-------- DATA RECORDS

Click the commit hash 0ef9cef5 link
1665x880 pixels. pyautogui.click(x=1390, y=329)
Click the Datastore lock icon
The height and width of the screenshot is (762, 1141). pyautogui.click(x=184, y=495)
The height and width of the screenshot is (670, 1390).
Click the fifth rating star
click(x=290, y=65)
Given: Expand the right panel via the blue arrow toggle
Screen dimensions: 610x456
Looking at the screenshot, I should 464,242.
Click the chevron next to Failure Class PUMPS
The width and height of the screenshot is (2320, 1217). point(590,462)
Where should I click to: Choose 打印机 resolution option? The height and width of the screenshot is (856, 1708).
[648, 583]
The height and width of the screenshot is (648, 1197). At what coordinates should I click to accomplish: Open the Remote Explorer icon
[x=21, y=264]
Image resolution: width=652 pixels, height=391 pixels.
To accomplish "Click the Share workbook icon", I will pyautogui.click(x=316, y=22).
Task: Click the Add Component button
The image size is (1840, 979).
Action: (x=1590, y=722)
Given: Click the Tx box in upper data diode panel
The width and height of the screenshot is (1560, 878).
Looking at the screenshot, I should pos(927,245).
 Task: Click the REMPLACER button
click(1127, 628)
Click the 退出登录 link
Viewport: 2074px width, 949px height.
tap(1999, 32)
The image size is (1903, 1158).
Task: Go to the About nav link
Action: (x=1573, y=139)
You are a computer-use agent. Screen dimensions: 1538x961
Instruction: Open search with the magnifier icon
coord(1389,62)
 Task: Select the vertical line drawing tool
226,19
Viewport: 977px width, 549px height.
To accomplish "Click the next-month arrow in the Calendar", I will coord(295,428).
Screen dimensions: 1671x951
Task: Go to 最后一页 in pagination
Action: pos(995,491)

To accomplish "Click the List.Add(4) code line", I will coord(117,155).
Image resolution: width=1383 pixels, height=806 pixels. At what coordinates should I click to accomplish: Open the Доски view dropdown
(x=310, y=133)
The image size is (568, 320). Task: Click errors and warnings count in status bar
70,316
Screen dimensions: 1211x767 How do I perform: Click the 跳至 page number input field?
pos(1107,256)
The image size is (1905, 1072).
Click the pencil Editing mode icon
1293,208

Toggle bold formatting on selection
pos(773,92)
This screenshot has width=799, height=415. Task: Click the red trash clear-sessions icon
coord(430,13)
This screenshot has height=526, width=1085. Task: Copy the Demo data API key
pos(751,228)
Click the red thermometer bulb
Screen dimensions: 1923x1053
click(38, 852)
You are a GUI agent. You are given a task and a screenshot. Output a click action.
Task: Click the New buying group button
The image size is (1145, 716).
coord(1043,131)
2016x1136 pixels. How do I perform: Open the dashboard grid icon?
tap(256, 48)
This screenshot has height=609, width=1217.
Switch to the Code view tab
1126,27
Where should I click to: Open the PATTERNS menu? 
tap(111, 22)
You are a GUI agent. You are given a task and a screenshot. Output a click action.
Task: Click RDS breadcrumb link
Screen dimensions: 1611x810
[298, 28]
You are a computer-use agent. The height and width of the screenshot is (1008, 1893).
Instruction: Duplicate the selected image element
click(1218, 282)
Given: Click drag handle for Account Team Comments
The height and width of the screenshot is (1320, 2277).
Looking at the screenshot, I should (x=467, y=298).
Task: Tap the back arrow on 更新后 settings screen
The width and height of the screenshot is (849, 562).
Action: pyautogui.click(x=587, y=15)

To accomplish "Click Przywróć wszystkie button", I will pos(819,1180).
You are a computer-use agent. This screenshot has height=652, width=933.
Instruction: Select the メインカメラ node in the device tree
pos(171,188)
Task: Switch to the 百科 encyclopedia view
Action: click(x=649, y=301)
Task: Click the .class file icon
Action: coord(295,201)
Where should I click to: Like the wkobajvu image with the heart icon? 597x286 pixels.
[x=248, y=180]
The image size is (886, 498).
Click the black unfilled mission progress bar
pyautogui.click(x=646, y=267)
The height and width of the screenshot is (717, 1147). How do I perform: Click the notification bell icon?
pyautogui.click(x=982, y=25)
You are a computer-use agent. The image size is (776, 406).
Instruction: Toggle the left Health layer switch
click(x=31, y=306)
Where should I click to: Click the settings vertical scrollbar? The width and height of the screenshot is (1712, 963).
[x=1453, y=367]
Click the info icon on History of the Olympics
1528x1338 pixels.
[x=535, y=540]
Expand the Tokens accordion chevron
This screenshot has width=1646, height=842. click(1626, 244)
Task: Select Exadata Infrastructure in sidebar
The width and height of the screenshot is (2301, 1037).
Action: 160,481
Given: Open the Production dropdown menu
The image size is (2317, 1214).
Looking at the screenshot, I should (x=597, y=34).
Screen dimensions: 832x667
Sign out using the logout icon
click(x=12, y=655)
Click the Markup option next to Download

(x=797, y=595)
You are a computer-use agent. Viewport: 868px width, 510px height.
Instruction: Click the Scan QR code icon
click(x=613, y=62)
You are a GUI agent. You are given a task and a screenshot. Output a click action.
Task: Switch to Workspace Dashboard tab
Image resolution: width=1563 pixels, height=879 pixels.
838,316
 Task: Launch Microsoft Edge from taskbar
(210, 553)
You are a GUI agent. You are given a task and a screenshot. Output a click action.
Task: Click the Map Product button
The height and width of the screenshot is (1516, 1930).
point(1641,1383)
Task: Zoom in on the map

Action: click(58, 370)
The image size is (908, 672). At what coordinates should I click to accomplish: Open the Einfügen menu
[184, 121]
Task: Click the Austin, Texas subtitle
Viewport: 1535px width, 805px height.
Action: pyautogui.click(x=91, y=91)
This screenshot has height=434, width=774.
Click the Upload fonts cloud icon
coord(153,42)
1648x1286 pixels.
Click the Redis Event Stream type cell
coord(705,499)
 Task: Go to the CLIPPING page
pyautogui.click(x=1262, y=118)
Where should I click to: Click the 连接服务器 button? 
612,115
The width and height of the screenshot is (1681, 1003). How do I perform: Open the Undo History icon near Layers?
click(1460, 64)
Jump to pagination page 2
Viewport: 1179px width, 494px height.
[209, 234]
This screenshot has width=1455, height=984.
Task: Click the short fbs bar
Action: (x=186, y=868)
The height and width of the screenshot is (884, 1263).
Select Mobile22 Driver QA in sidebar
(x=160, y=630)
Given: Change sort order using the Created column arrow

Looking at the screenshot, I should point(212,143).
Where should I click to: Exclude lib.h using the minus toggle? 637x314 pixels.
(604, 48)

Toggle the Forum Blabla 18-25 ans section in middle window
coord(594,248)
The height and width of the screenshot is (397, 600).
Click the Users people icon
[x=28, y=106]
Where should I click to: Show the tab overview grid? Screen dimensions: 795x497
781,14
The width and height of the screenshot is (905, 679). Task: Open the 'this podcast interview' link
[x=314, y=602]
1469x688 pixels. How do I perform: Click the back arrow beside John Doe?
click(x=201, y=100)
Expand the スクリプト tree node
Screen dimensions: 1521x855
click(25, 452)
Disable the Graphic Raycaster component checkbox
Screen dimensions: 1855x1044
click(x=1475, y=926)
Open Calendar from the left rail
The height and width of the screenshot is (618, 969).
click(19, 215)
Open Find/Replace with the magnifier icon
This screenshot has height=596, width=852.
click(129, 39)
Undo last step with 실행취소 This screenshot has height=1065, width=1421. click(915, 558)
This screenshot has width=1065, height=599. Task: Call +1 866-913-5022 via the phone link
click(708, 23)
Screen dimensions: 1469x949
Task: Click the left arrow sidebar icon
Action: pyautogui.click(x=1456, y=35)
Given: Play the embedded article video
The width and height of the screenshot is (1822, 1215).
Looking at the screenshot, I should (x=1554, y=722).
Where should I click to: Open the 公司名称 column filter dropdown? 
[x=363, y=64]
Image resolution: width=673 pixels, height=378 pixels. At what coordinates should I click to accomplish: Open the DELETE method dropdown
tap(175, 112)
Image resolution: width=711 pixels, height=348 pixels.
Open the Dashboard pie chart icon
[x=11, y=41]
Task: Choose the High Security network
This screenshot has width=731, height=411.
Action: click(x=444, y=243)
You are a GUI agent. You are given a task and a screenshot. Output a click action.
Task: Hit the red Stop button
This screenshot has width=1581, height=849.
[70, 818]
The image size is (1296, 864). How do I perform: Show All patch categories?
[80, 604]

----------------

## [DESCRIPTION OF THE TASK]
Copy every line of the data that carries the word "panel".

## [EXERCISE SOLUTION]
Given: Expand the right panel via the blue arrow toggle
Given: Click the Tx box in upper data diode panel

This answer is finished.